Clinical features of congenital complete vaginal atresia combined with cervical aplasia: A retrospective study of 19 patients and literature review

Congenital vaginal atresia is a rare congenital reproductive tract abnormality. To assess the clinical manifestations and feasibility of preserving uterus for congenital complete vaginal atresia with cervical aplasia, nineteen cases who underwent surgical treatment in West China Second Hospital of Sichuan University were retrospectively studied. The cervical status, clinical manifestations, the rate of vaginal re‐stenosis and pelvic inflammation after surgery were assessed. Additional 101 similar cases searched through digital Pub Med were included to analyze the feasibility of preserving the uterus. Periodic abdominal pain, primary amenorrhea, and pelvic mass were the primary signs and symptoms.

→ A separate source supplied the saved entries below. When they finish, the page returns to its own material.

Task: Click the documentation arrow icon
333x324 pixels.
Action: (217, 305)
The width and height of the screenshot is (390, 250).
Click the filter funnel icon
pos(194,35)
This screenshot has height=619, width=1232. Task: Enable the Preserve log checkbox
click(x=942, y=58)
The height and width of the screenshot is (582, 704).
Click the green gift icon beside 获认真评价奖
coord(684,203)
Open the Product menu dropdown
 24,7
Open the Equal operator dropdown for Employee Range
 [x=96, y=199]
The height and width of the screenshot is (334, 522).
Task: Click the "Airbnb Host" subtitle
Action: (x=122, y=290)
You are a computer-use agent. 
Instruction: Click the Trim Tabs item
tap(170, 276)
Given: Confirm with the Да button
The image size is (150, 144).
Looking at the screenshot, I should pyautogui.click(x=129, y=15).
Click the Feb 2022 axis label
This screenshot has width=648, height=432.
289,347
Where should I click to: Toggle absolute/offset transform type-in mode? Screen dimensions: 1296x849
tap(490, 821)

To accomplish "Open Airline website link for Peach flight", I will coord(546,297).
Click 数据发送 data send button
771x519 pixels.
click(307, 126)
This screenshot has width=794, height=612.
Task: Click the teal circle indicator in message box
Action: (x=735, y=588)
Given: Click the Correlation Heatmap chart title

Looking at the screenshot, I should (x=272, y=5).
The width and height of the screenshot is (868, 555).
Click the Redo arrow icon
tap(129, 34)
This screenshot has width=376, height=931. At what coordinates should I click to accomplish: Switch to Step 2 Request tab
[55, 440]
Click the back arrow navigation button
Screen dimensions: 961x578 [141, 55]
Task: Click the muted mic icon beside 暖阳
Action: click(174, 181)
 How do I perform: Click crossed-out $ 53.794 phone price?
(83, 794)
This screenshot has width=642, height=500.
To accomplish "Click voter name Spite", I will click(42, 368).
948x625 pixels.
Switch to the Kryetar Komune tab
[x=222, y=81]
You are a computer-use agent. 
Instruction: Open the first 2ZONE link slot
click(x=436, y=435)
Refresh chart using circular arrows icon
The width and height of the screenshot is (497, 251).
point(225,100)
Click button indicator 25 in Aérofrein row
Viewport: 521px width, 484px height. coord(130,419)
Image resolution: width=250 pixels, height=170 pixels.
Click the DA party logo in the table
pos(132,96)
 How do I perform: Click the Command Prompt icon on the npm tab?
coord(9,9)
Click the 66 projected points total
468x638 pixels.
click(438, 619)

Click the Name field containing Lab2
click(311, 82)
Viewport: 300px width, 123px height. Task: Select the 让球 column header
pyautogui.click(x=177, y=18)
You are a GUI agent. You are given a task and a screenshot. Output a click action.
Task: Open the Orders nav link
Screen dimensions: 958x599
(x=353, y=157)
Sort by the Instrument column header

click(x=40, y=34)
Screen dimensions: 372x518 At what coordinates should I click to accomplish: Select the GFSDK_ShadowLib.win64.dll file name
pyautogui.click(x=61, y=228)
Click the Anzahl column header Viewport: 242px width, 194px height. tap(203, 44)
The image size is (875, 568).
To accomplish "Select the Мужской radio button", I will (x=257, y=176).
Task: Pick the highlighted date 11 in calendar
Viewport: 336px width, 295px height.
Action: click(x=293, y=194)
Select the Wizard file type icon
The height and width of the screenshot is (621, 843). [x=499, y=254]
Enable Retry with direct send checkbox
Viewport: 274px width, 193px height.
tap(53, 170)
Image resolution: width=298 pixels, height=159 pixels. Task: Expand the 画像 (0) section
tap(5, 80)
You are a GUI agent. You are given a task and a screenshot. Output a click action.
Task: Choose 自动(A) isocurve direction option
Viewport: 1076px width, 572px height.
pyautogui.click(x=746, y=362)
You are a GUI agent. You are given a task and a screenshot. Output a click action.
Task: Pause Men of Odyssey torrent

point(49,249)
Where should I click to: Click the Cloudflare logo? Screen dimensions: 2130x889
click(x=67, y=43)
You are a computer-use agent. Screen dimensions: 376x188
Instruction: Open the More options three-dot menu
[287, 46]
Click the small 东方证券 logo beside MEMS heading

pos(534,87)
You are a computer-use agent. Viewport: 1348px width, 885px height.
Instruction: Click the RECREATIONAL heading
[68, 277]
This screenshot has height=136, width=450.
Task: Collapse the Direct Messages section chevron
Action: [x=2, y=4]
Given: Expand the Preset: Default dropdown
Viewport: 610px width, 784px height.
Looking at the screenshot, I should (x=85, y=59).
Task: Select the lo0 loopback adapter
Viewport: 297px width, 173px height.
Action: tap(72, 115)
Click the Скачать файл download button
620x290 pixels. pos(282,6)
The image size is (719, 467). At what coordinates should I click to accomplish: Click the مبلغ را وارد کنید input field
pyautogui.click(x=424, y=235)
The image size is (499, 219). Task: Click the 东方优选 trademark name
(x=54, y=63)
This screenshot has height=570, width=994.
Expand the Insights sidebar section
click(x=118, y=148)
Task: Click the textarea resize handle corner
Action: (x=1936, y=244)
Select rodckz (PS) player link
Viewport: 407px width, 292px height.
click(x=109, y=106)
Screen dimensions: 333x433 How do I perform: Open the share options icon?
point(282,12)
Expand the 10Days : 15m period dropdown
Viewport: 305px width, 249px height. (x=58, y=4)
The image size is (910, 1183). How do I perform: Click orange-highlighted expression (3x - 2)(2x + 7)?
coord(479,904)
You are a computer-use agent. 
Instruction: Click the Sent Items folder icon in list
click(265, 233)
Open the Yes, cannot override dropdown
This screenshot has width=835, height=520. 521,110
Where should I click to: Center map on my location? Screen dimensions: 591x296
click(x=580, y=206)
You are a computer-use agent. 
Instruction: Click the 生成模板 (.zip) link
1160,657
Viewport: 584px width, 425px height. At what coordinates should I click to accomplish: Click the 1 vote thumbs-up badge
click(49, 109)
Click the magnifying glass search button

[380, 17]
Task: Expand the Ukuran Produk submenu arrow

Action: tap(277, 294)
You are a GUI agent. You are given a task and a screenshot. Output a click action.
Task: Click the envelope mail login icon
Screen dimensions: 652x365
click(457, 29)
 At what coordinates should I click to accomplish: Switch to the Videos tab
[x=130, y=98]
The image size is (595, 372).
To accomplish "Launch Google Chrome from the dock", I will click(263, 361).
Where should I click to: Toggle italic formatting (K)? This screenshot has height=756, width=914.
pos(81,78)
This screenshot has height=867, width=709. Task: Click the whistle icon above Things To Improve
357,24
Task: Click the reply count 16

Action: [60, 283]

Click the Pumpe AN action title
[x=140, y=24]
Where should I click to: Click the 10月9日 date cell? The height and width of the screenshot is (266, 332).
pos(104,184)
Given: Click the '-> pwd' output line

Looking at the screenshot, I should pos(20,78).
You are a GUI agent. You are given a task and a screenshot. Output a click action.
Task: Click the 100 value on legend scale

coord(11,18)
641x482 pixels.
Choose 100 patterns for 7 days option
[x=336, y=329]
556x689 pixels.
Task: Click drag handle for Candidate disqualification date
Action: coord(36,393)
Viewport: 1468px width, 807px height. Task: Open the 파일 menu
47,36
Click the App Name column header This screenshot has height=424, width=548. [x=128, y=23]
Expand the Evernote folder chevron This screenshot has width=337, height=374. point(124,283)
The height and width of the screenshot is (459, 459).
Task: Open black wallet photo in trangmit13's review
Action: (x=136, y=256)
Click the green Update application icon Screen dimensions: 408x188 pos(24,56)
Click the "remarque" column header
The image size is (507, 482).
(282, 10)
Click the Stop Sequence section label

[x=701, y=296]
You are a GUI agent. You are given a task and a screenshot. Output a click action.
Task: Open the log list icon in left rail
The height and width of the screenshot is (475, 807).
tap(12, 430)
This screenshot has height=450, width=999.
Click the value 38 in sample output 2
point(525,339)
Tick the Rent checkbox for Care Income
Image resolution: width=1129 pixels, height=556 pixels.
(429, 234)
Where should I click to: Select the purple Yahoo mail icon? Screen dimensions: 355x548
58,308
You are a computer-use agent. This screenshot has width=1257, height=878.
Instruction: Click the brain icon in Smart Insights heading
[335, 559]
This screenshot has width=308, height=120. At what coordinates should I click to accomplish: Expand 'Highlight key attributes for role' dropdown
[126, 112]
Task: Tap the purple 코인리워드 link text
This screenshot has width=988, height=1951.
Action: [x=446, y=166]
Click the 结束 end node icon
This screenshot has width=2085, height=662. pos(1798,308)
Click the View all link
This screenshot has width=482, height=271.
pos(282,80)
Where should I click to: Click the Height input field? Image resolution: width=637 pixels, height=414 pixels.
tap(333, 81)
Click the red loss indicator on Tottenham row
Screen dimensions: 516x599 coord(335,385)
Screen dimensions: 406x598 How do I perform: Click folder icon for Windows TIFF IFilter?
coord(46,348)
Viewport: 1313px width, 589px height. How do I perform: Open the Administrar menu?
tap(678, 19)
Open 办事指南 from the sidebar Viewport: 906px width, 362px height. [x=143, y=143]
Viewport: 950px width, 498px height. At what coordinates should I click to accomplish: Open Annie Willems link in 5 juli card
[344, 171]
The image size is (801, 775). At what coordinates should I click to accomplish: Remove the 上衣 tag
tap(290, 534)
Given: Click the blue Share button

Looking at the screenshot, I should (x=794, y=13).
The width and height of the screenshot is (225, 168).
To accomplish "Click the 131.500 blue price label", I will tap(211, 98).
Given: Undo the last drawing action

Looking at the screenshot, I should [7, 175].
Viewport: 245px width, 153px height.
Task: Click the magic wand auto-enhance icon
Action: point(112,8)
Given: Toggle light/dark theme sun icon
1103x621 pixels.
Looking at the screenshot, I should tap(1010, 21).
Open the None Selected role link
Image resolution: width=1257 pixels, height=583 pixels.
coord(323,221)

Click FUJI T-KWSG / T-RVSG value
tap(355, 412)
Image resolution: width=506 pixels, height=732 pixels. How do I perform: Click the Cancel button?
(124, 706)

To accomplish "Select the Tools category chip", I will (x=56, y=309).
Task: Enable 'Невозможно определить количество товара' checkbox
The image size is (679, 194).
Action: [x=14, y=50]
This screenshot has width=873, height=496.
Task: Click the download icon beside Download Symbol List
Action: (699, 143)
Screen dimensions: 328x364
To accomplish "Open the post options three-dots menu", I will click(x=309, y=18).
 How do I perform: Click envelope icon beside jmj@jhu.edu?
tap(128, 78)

According to the magnetic resonance imaging (MRI), all the uterine cavities expanded, and the atresia sites were above the inner urethral orifice. Data of the cases preserving uteri from both our hospital and the literature showed the rate of re‐stenosis in patients with external cervical obstruction was 15.9% while it was 40% in the other types of cervical aplasia (P = .026). The rate of recurrent pelvic inflammation and hysterectomy was 2.3% for cervical external os obstruction and 8% for the other cervical aplasia types(P = .296). In conclusion, vaginoplasty and cervicovaginal anastomosis could preserve the fertility for complete vaginal atresia with cervical external os obstruction.